At the moment, the system is a good one. Whether it will be in the future, I do not know but, in any event, it is wrong for the system not to operate efficiently, and it would be more likely to operate efficiently if statute provided that that should be the case. Our amendment says

“within three hours of the order being made, unless there are geographical or other genuine reasons why this is impractical.”

That seems broad enough to encourage things to happen quickly and efficiently, save in circumstances where it is impossible.

Photo of Crispin Blunt Crispin Blunt Parliamentary Under-Secretary (Ministry of Justice) (Prisons and Probation)

There is a marginal technicality. I get the sense from the debate that we shall accept amendment 369, although perhaps I am being presumptuous. Amendment 340 amends clause 85(9), which would be removed by amendment 369, which we have not yet considered.

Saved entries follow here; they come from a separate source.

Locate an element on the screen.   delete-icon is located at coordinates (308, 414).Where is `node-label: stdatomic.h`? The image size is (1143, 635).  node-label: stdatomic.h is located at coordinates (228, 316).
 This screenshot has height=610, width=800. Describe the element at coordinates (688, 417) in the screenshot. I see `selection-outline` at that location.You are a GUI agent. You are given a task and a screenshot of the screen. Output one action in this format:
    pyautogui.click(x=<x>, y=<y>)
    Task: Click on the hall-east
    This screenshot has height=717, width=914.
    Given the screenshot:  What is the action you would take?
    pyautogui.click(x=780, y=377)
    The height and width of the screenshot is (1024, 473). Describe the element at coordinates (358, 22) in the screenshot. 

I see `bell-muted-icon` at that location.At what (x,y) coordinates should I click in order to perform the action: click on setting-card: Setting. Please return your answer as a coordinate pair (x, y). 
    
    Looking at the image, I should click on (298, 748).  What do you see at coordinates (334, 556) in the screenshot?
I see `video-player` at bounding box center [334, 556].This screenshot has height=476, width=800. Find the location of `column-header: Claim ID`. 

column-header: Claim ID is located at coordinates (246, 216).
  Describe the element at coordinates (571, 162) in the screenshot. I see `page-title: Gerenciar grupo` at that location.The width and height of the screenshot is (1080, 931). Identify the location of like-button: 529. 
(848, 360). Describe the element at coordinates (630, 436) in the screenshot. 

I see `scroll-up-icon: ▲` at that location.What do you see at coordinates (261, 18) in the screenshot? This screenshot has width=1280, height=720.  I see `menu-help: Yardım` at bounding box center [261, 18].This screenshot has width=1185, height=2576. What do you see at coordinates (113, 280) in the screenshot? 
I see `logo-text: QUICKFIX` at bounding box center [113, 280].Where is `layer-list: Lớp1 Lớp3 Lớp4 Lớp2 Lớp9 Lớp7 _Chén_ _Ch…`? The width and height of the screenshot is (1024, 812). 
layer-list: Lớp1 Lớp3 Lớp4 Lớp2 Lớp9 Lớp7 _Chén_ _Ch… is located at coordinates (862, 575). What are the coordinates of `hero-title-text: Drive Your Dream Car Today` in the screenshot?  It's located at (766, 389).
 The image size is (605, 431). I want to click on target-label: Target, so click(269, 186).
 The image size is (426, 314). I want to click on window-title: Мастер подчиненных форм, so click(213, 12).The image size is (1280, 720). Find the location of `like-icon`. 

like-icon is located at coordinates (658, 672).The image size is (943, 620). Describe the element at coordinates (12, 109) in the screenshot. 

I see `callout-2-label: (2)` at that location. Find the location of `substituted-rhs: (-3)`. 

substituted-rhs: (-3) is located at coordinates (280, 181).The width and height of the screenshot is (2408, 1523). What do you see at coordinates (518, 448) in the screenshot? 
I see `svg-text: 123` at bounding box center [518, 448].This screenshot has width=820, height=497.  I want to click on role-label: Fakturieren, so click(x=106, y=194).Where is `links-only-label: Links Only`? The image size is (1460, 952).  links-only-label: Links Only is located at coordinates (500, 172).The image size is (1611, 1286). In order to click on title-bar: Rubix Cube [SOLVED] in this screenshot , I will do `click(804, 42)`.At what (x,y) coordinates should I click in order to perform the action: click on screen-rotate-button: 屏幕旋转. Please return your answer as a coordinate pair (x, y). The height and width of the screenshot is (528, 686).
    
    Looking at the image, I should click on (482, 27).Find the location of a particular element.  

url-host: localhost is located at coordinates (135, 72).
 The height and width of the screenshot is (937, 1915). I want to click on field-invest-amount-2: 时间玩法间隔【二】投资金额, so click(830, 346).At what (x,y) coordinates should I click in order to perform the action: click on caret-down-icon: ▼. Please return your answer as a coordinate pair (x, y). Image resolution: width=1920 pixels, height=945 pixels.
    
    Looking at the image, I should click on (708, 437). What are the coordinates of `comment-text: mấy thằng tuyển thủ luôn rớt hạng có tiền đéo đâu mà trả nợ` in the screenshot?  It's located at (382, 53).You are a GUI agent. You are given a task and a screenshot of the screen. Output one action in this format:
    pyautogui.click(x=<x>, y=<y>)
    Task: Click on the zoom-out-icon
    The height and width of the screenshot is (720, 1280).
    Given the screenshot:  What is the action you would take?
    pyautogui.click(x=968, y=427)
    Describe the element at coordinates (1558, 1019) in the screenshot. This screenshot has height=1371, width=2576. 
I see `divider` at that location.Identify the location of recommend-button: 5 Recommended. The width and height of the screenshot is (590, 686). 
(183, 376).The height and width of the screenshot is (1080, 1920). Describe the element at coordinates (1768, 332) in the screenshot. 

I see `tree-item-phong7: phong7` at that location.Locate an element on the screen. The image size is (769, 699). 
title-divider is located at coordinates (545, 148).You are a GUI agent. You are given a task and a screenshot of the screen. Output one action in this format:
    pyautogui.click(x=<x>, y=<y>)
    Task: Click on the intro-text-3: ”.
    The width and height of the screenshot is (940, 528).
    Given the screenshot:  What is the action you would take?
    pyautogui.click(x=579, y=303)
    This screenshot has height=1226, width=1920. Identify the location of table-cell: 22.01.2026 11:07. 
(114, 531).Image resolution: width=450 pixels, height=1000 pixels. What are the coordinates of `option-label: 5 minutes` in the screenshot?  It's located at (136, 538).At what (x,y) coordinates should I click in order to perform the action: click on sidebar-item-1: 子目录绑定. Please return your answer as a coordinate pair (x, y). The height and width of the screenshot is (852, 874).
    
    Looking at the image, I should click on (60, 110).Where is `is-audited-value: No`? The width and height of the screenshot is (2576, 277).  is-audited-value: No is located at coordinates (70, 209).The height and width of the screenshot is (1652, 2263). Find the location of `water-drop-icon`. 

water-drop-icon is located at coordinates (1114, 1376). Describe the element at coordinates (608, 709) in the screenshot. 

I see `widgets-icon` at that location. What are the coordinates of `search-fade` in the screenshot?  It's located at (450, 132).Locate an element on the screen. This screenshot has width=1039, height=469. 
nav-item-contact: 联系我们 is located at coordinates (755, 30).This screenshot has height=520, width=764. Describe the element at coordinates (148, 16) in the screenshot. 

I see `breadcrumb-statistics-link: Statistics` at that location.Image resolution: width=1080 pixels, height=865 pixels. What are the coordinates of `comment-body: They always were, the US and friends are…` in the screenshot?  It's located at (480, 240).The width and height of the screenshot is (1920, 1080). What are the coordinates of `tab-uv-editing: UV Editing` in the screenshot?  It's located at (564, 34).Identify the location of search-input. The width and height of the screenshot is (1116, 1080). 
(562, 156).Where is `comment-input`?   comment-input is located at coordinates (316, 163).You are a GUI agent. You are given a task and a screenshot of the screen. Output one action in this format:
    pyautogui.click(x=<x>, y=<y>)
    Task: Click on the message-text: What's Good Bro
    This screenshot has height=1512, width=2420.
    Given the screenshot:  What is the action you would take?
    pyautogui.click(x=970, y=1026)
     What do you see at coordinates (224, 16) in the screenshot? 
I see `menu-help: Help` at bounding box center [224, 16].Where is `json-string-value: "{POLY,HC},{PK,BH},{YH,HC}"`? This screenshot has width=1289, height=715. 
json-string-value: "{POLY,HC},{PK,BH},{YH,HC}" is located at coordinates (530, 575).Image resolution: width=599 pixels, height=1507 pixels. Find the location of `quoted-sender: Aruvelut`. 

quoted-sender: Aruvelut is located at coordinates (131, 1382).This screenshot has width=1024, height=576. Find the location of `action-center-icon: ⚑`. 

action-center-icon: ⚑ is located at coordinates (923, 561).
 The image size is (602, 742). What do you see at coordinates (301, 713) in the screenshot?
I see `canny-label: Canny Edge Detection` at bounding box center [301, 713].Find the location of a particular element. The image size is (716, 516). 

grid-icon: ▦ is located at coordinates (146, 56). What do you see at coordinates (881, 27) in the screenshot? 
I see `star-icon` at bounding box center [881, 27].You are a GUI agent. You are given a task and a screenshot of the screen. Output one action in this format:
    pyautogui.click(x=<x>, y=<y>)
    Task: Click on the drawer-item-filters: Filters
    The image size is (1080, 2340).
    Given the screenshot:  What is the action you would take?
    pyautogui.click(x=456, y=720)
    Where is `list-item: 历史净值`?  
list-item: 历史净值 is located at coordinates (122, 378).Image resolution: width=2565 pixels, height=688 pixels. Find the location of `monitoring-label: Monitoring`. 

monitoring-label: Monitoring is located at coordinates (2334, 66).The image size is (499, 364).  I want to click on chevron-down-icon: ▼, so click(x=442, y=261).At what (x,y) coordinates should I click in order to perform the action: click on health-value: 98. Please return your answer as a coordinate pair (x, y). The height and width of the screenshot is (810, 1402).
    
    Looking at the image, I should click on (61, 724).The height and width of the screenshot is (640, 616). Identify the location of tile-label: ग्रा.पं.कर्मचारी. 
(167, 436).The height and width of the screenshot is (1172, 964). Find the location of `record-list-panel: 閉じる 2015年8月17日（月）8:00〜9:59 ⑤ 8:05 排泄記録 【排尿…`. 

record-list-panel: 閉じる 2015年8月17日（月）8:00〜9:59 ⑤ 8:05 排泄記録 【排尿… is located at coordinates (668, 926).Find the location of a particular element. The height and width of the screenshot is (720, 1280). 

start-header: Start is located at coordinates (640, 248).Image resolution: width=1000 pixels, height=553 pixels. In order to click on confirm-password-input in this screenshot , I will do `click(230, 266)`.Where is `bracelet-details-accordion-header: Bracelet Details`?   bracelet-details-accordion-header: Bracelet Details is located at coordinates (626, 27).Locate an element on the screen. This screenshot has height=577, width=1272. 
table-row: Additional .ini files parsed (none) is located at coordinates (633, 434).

The amendment’s intention appears to be to ensure that a child remanded to youth detention accommodation is delivered promptly to the establishment where the Secretary of State has directed they should be detained. Contractual arrangements with providers of escort services are, in our view, the proper way to proceed, and such arrangements will include conditions relating to the timely delivery of young people.

The contractual obligations on escort services will reflect a range of factors, such as the distance to be travelled in order to accommodate the young person, what arrangements need to be made for them and the delays in journeys that will inevitably occur. It is a perfectly laudable aim to make the delivery period as short as possible, but the amendment will not achieve that. I have some sympathy with hon. Members’ intentions, as expressed in the amendment, that such transportation should be timely, but it is not appropriate to specify a time limit in primary legislation. I note from how the hon. Member for Hammersmith framed his arguments that he plainly does not think so either. In light of that, I hope that he will not press his amendments.

Photo of Andrew Slaughter Andrew Slaughter Shadow Minister (Justice)

I beg to ask leave to withdraw the amendment.

Amendment, by leave, withdrawn.

Amendment made: 369, in clause 85, page 64, line 21, leave out subsection (9).—(Mr Blunt.)

Clause 85, as amended, ordered to stand part of the Bill.